Dataset Basics#
One of the more complicated things about using connectomics data is that it’s both highly multimodal — there are images, tables, meshes, and more — and dynamic, as the segmentation changes with proofreading. The changes to the segmentation must be and carried through to map synaptic connectivity and spatial point annotations to the correct cells even as the underlying reconstructions get split or recombined.
This section will cover what types of data exist and how to access them.
The types of data we will describe here are:
Imagery: The 3d array depicting the ultrastructure, with grayscale values.
Segmentation: A 3d array where each voxel has the root id of the segmentation at that location (see next section).
Meshes: A representation of the 3d surface of a neuron.
Skeletons : A representation of the tree-like structure of a neuron.
Tables: Database tables that describe the various types of annotations, such as cell types, synapses, and more.
In addition, there are three primary ways to access the data:
Neuroglancer : Neuroglancer is a web-based viewer to explore the 3d data, and offers access to imagery, segmentations, meshes, and annotations.

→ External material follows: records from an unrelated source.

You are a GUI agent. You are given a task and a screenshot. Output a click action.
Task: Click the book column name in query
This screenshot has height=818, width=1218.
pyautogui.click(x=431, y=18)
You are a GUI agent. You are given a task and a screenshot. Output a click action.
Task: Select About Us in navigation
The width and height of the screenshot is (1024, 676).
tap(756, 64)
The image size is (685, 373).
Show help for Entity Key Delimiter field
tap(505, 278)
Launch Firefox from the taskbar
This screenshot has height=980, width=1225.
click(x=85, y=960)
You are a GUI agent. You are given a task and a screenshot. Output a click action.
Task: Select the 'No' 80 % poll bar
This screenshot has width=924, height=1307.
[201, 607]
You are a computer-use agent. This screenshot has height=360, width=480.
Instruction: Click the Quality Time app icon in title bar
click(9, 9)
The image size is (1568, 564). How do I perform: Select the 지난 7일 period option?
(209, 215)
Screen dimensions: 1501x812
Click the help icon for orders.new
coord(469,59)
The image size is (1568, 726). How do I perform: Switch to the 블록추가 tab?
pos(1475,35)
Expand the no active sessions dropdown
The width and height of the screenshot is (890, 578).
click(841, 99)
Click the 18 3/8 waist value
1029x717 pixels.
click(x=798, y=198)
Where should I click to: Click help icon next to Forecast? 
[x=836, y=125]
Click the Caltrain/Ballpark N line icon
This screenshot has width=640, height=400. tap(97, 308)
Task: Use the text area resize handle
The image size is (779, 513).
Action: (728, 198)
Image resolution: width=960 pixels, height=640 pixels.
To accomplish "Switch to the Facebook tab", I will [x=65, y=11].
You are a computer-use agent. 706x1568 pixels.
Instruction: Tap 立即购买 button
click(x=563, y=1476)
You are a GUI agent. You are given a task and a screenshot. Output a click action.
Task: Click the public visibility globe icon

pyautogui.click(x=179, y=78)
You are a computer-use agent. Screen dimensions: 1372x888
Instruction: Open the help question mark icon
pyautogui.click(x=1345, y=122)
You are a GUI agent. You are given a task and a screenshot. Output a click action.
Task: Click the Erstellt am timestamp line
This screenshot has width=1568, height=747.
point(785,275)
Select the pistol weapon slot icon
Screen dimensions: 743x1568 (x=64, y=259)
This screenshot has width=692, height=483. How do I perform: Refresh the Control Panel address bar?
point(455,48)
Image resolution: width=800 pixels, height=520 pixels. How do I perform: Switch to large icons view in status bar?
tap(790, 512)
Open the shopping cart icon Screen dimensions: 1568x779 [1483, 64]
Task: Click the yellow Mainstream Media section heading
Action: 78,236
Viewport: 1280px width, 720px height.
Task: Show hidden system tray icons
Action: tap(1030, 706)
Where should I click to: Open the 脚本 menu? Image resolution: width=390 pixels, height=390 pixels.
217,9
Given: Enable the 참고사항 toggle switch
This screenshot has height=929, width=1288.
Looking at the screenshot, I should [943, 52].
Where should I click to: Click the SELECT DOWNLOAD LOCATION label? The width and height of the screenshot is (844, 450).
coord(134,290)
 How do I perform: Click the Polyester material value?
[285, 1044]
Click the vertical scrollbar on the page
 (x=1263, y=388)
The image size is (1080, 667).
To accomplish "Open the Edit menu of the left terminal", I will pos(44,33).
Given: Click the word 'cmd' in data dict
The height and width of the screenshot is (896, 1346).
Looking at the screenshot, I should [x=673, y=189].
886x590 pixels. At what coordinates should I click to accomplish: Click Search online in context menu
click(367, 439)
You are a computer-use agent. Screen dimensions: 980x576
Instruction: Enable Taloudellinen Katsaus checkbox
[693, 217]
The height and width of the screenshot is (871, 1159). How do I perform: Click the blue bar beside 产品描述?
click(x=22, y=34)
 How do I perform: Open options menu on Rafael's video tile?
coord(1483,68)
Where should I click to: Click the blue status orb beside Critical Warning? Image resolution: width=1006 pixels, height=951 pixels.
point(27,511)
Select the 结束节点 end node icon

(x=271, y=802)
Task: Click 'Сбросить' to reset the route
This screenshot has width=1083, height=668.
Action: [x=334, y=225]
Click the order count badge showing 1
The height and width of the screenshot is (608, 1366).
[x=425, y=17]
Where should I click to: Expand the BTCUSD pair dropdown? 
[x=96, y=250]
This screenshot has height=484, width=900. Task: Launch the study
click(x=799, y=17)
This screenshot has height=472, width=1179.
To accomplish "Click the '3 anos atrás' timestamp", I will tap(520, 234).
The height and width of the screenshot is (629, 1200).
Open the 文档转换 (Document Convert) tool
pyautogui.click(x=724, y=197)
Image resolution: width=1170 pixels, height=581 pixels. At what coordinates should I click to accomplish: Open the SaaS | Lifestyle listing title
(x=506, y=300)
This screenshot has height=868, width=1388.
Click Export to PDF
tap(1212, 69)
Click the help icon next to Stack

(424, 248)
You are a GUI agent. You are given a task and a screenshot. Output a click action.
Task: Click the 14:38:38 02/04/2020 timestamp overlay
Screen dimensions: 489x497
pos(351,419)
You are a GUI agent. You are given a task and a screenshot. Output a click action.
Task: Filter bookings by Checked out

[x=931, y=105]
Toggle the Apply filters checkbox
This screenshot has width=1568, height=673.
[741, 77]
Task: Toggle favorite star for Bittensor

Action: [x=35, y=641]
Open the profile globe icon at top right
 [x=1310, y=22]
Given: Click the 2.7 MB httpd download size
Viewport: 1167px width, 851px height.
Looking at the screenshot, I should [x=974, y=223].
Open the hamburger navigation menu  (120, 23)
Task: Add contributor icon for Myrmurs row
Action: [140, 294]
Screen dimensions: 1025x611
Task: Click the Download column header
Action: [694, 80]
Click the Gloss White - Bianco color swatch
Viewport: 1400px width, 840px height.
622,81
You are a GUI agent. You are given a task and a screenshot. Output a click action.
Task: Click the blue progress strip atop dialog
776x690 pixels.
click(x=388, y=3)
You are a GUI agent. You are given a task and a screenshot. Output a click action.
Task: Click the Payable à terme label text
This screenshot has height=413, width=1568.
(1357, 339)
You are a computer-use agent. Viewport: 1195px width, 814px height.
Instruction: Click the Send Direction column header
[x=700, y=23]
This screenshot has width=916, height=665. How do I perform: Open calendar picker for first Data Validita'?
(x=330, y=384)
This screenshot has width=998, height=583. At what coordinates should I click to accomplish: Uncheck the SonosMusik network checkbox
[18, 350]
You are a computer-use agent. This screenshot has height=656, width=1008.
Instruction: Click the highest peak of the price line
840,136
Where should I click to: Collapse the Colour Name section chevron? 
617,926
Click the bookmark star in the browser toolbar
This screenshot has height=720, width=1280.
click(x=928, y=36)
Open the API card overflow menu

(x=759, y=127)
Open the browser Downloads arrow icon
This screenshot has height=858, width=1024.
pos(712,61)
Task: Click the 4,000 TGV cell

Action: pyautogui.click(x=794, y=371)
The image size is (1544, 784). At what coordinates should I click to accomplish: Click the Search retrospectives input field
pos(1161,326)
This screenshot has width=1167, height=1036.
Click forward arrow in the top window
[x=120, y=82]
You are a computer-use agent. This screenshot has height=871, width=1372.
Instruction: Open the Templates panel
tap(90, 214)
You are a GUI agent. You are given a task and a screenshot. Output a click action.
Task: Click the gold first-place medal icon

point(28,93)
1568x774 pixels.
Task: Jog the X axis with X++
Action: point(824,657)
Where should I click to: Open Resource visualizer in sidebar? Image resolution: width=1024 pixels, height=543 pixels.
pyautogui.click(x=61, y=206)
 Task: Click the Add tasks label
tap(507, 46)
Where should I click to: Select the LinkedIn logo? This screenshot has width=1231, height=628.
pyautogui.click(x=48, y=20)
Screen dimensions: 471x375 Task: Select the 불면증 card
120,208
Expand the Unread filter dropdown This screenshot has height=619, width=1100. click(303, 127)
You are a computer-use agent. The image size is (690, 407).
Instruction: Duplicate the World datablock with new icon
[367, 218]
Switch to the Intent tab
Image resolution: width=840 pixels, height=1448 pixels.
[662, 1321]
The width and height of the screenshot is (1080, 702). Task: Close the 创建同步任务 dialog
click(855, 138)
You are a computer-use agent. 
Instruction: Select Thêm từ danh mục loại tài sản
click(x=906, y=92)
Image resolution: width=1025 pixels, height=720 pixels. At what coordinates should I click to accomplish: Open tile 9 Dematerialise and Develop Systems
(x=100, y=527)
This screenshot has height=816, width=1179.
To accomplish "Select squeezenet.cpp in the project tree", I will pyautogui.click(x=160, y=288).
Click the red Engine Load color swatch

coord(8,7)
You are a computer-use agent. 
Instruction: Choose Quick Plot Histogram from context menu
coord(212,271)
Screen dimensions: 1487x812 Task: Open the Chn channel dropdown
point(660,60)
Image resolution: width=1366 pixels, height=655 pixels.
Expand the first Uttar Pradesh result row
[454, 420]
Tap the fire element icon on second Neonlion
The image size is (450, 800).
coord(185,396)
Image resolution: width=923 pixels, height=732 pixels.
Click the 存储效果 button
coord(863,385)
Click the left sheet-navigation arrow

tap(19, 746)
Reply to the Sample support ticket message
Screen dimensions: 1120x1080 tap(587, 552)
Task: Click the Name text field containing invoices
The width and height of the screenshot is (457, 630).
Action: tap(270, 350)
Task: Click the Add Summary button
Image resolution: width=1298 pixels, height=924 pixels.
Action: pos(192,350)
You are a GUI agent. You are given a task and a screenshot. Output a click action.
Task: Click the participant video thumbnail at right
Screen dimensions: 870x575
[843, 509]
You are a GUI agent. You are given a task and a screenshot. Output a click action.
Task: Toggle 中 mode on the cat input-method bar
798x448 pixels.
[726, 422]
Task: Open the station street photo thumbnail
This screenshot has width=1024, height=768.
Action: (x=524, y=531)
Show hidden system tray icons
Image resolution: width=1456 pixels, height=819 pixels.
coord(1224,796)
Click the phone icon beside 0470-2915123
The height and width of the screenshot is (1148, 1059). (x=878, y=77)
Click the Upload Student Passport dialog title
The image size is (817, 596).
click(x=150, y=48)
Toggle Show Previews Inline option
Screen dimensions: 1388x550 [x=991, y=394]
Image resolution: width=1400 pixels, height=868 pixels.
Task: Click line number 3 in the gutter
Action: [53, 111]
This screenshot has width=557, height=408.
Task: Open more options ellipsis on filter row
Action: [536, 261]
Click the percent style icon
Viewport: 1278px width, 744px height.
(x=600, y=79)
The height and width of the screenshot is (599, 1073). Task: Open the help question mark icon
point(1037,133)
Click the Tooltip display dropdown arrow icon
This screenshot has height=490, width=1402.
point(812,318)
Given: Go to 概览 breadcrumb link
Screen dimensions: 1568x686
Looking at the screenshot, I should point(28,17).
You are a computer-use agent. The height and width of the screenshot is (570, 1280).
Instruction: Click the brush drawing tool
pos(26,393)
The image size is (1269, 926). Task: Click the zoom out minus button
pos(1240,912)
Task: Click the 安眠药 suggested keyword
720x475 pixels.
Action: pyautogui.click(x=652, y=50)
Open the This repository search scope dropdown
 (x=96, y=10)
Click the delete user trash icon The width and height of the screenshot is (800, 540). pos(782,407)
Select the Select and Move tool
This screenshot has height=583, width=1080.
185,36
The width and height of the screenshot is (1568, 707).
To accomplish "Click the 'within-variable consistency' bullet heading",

Its graphical interface, ability to quickly explore data, and share links make it convenient for fast exploration.Dash web apps: Web apps that allow fast querying of tables and synaptic connectivity that can also be used to generate complex Neuroglancer links.
Not as flexible as python programmatic access, but it can be used to quickly explore certain features of the data and visualize in Neuroglancer.Python : A collection of tools based around the CAVEclient offer a programmatic interface to the data.
Dataset Information Hub#
MICrONS Dataset#
Because the MICrONS dataset has been in public use for several years, there are external resources for accessing it including:
MICrONS Explorer data portal which details all resources associated with the dataset and how to access them.
MICrONS Tutorials which includes data access tutorials, updated release manifests, and the data curation and improvement programs
Most relevant information for this course has been pulled from one of the two above websites.
If you need to look up any particular values or links for the dataset — how to open a Neuroglancer link for it, what annotation tables exist, how to find Dash Apps — the public MICrONs datastack has a useful information page. Go there if you need to look up basic details about the dataset.
Particularly useful links here are:
the public Dash Apps
and the annotation tables associated with the most recent release version (v1507).
V1DD Dataset#
The V1DD electron microscopy datastack also has a public dataset hub. This is a resource for basic access details for the dataset.
Particularly useful links here are:
the public Dash Apps
and the annotation tables associated with the most recent release version (1196)
How to reference a neuron#
The dynamic nature of the data means that there is more than one way to reference a neuron, and each way has a slightly different meaning.
The most frequent way to reference a specific neuron is its root id, a unique integer that identifies a specific segmentation, and can be used in numerous places. This is generally the pt_root_id entry in an annotation table.
However, as proofreading occurs, the segmentation of a cell can change, and each edit creates a new “version” of a given neuron that is given its own unique root id.
Root ids thus refer to not only a specific cell, but a specific version of that cell.
When downloading meshes, querying the database, or browsing in Neuroglancer, we use the root id pt_root_id of a cell.
However, when using data from different points in time, however, root ids can change and the data might not be consistent across two time points. One way to make this easier is to only use data from one moment in time.
This is the case for the public database that will be used in the course — all data from the public database is synched up to a single moment in time, but it does mean that the analysis cannot respond to any changes in segmentation.
In some cases, in some cases, you might see the root id called a “segment id” or an “object id,” but they all refer to the same thing.
For segmentations with a cell body in the volume, we also have a cell id (or soma id), which is a unique integer that identifies each nucleus in the dataset. The advantage of the soma id is that it remains constant across all versions of a cell, so it can be used to track a cell across time. The disadvantage is that to look up the id at any given time or to load into Neuroglancer, you need to look up the root id.
Cell ids can be found in the nucleus_detection_v0 table in the database, as well as many of the tables that reference cell types.